**Given text**
Saturday, 20 October 2012

Short measures (iii): Wordsworth’s Rainbow

Short measures is a very occasional series in which I discuss a short poem (no more than twelve lines - shorter than a sonnet, therefore). Alas, for copyright reasons I can rarely publish a complete 20th. century poem or one by a living author. Suggestions for future poems to include in the series are always welcome.

My heart leapt up on Friday last week when I beheld a rainbow over Norwich Castle. At eight minutes past five I came out of M&S and saw the great arch of a perfect rainbow landing on top of the Norman Keep. It was a fine sight over what advertisers used to call ‘A fine city, Norwich’ - and unexpected, too: the pavements were dry and wherever else it had been raining, it wasn’t raining just then in Norwich.

     My heart leaps up when I behold
     A rainbow in the sky.
     So was it when I first began,
     So is it now I am a man,
     So be it when I shall grow old
       - Or let me die.
     The child is father to the man,
     And I could wish my days to be
     Bound each to each by natural piety.

I suppose ‘The child is father to the man’ is one of Wordsworth’s best-known lines - along with, say, ‘I wandered lonely as a cloud’, ‘Earth has not anything to show more fair’ and perhaps ‘Surprised by joy, impatient as the wind’. But each of these three comes from the opening of a poem. Wordsworth himself, however, would later reproduce the last three lines of ‘The Rainbow’ as the epigraph to his great meditation on childhood, ‘Intimations of Immortality'.

As for ‘My heart leaps us’, these opening words were to echo in the title of one of Wordsworth’s poems of 1800, ‘Hart-Leap Well’. This is a longish poem that begins as a chivalrous ballad celebrating both the heroism of the huntsman and the endurance of the hunted stag. Oddly, the poem’s second half becomes a kind of anti-hunting polemic: no matter that the huntsman had admired the courage of the stag whom he had pursued to the death, the place where the animal had died becomes an accursed spot, a warning to future generations of would-be sportsmen: ‘the unspeakable in pursuit of the uneatable’, in Oscar Wilde’s neat apothegm.

But unlike the conventions of medieval and renaissance poetry, there is no play on heart/hart in ‘The Rainbow’ itself. The poem, at least its first six lines, seems almost naïve: di-dum di-dum di-dum di-dum, as schoolchildren would once have chanted it. Beware, though, of trivializing this miniature poem: ‘Wow! A rainbow! How exciting is that!’  No, this is more than just another ‘Surprised by joy’ moment.

Any good poem warns against the temptation to take words for granted. I think that ‘behold’ in the first line means much more than simply ‘see’. The word itself more often acts as a command – ‘Ecce homo’– ‘Behold the man!’ – or as an exclamation: ‘Lo and behold!’ Here, though, Wordsworth’s line implies that he simultaneously sees the rainbow and is awe-struck by it – a physical as well as emotional response already foreshadowed by ‘My heart leaps up’. He both beholds the rainbow and is beholden to it: the fact that he responds to it is, as he sees it, proof of his continuing humanity.

**Extracted records**
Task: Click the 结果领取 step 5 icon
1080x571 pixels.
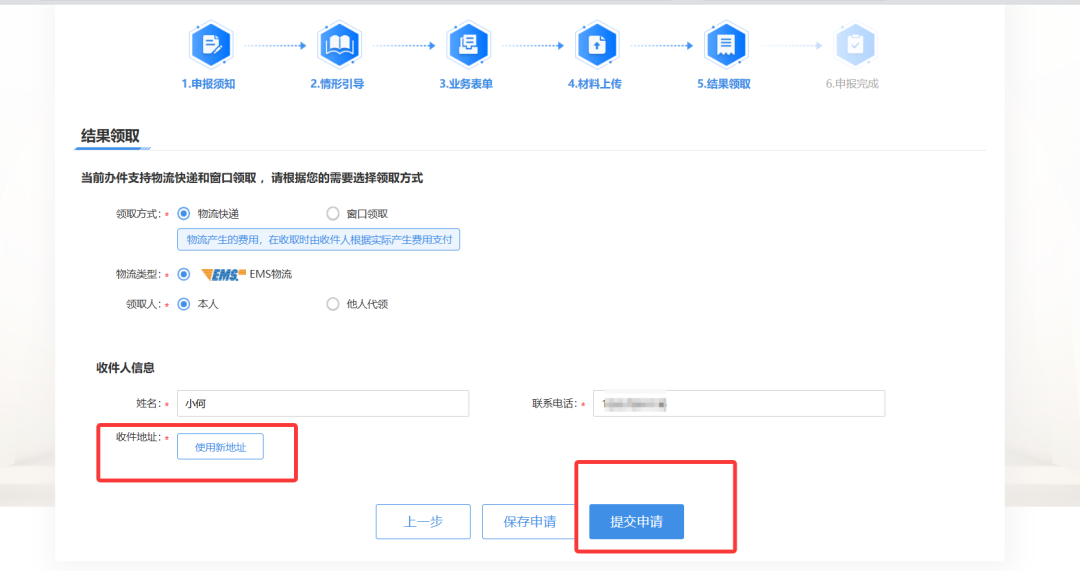Action: tap(724, 45)
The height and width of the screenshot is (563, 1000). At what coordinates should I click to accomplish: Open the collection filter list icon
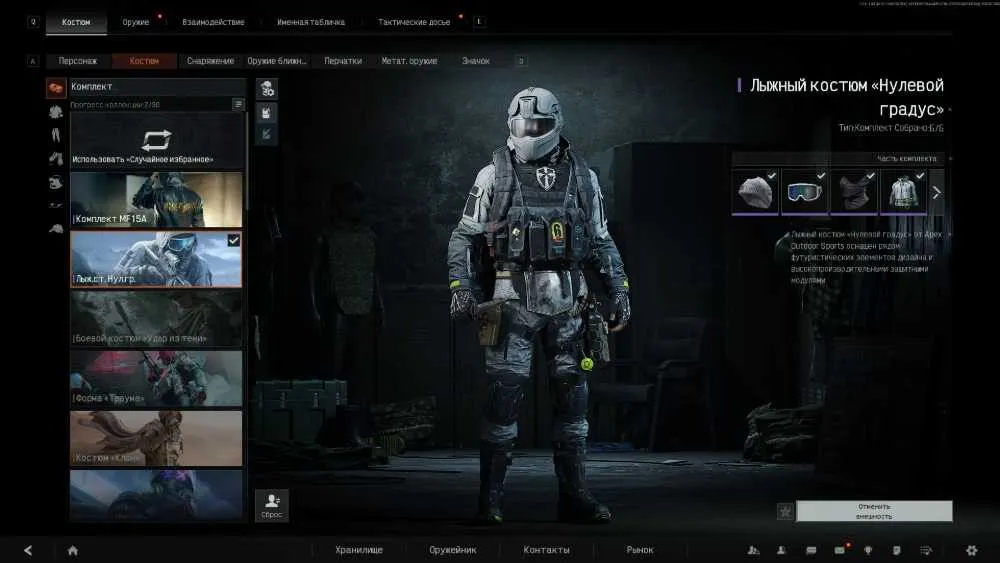pos(238,104)
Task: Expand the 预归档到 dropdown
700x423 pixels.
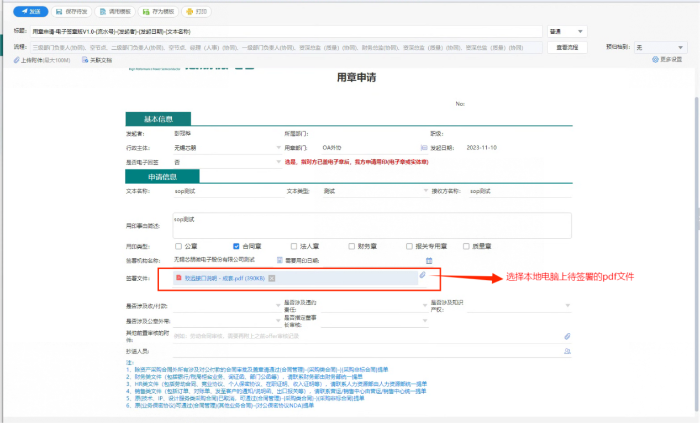Action: 665,47
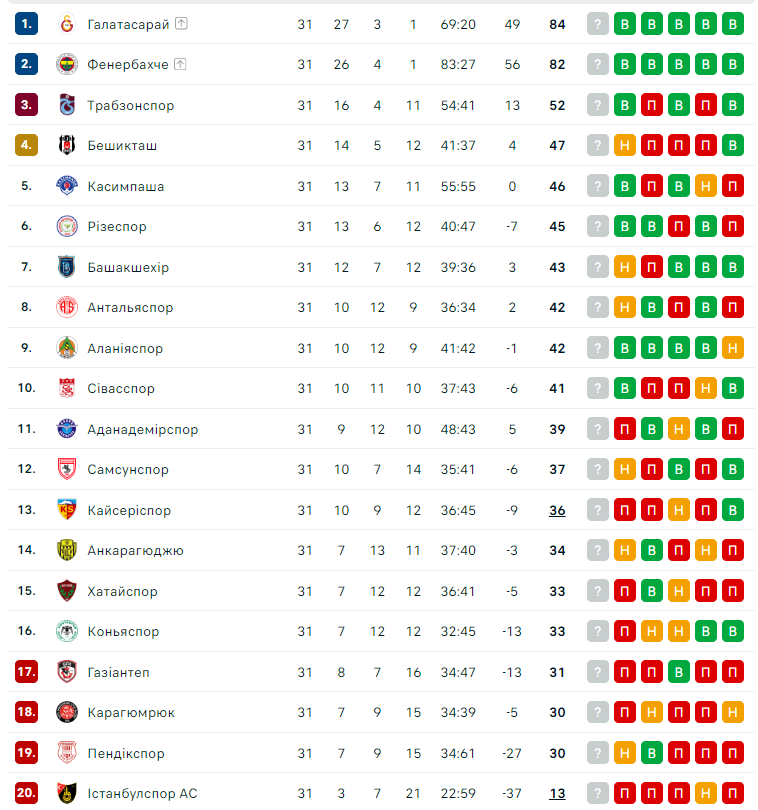This screenshot has height=810, width=758.
Task: Click the Сіваспор club crest
Action: (67, 388)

**Exercise prompt**
Repeat the part of the Wordsworth rainbow post above from "My heart leaps up when" up to and including "let me die.", word for word.

**Written answer**
My heart leaps up when I behold
     A rainbow in the sky.
     So was it when I first began,
     So is it now I am a man,
     So be it when I shall grow old
       - Or let me die.